For decades, men of all ages had a higher risk for cancer than women, but men and women are now diagnosed at similar rates. Today, 39.9% of men will receive an invasive cancer diagnosis in their lifetime, compared with 39% of women. However, women younger than 65 now have a higher cancer risk than men in the same age group. For every 100,000 women ages 50 to 64, roughly 833 will receive a cancer diagnosis each year, compared with 831 men per 100,000. The difference is more pronounced in people younger than 50. In fact, 141 of every 100,000 women younger than 50 will develop cancer annually, compared with 77 in 100,000 men in the same age range.

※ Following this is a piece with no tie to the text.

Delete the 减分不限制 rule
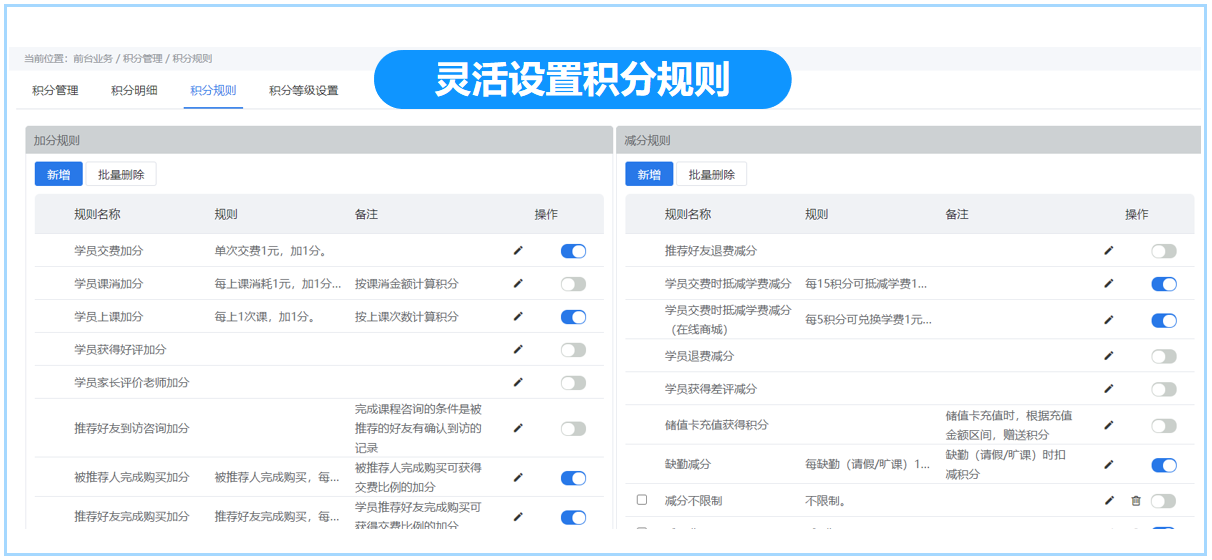This screenshot has height=560, width=1212. (x=1135, y=500)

The study authors noted this shift is due, in part, to rates leveling out after a surge in prostate cancer cases among men in the early 1990s. Widespread use of new prostate‐specific antigen (PSA) testing caught more cases of the disease. However, many of these prostate cancer diagnoses were unlikely to cause death and otherwise would have gone undetected. Updated screening guidelines in 2008 and 2012 recommended limiting PSA testing to men over 50 and younger men at high risk, which caused prostate cancer diagnoses to drop significantly.
Cases of some cancers in women are decreasing at slower rates than in men. For example, over the 10-year timeframe analyzed in the study, lung cancer incidence declined by 1.4% annually among women, compared with 3% annually among men. Women now account for more new lung cancer diagnoses than men. Researchers attribute this in part to women picking up the habit of smoking in the mid-20th century, which was decades later than men did, and quitting later as a result. Also, women often need more time to quit smoking than men do.
Additionally, cases of breast cancer, a disease that primarily affects women, have gone up by about 1% annually since the mid-2000s. Researchers noted some factors that contribute to the increase include rising alcohol use, the increasing prevalence of obesity, and the trend of women having fewer children than they did before 1980.